The Behavioral Ecology and Sociobiology study suggests the birds actively use the Sun in their displays.

Pedro Olea, a scientist from the IE University School of Biology in Santa Cruz, Spain, led the study.

He and his colleagues observed the birds on mating grounds called leks.

"We recorded the orientation of more than 400 male displays in relation to the [position of the] Sun, and to females, at several leks in the plains of north western Spain," he explained.

At these sites, up to 200 males gathered to perform their courtship displays - lifting their tails and rotating their wings in order to display their white body feathers.

The researchers found that the male birds tended to direct their tail feathers towards the Sun, especially in the morning.

"The displays were more directed towards the Sun when it was most visible," the researchers wrote in their article.

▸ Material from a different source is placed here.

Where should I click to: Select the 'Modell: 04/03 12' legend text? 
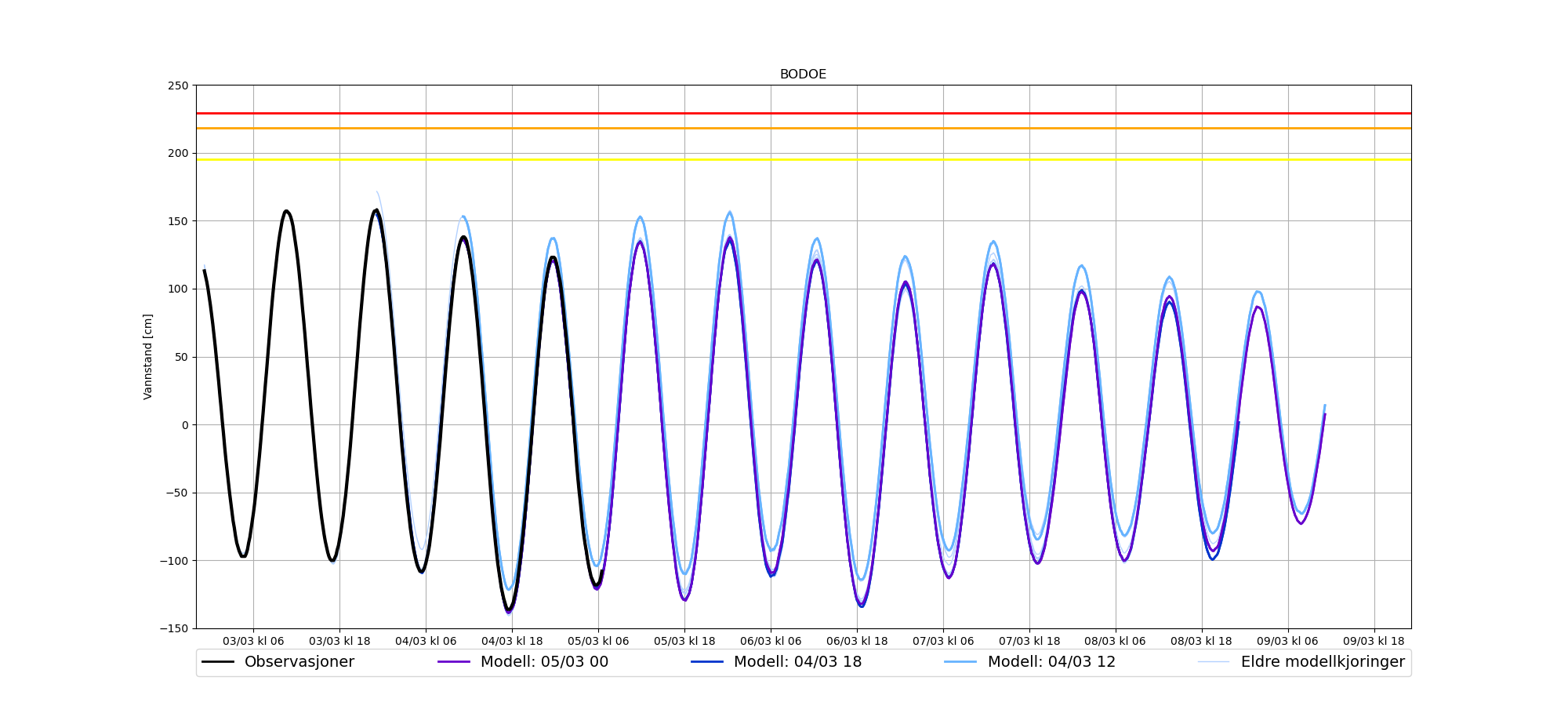1051,662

Dr Tommaso Pizzari, an ornithologist from Oxford University, who was not involved in this study, said the findings were "very interesting".

Two great bustards on a mating ground in Northern Spain
The males orientate their displays to the Sun, especially in the mornings

"They raises the interesting possibility that the male birds use the Sun to their advantage - that they have learned to use variation in the environment," he told BBC News.

He added that it was important to study these reproductive displays, which represented "one of the biggest puzzles in evolutionary theory".

"These displays are costly for the males - they make them more conspicuous to predators and they have to keep their ornamental (feathers) in good nick," he said.

"But, especially when males display together, and females go to the leks to window shop, they're a huge advantage.

"That's why we think these puzzling traits evolved and are specific to males."